Information supplied »
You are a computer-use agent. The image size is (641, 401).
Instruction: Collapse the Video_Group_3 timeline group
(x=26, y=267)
...
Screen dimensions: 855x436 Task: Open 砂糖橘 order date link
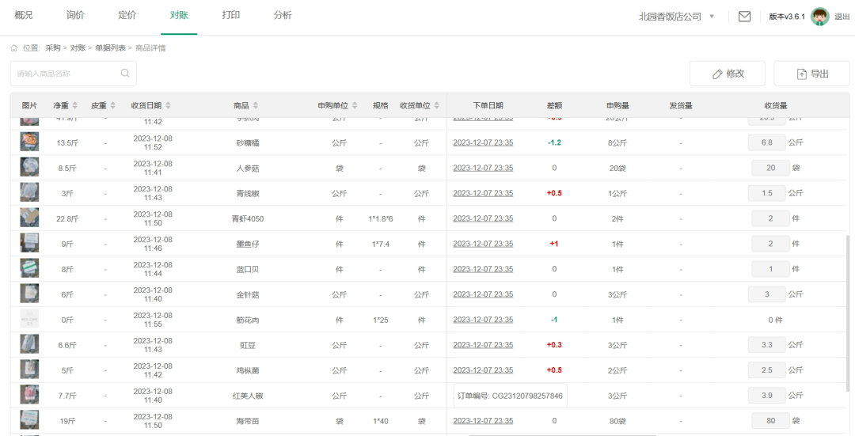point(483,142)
--
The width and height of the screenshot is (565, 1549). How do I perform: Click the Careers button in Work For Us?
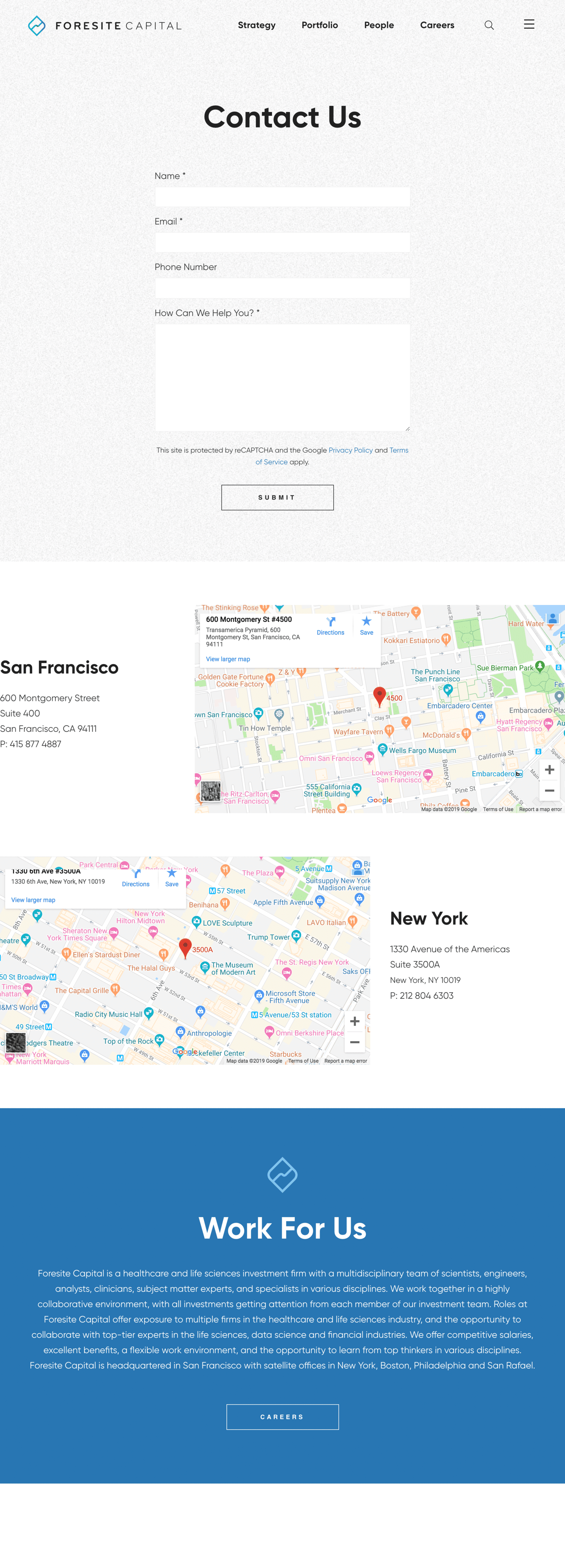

Stated task » Switch "order date" to "delivery date" in the items, beginning at the line that has "Screen dimensions: 855x436" and stopping after the line that has "point(483,142)", and change nothing else. Write out only those lines, leaving the pictures out.

Final result »
Screen dimensions: 855x436 Task: Open 砂糖橘 delivery date link
point(483,142)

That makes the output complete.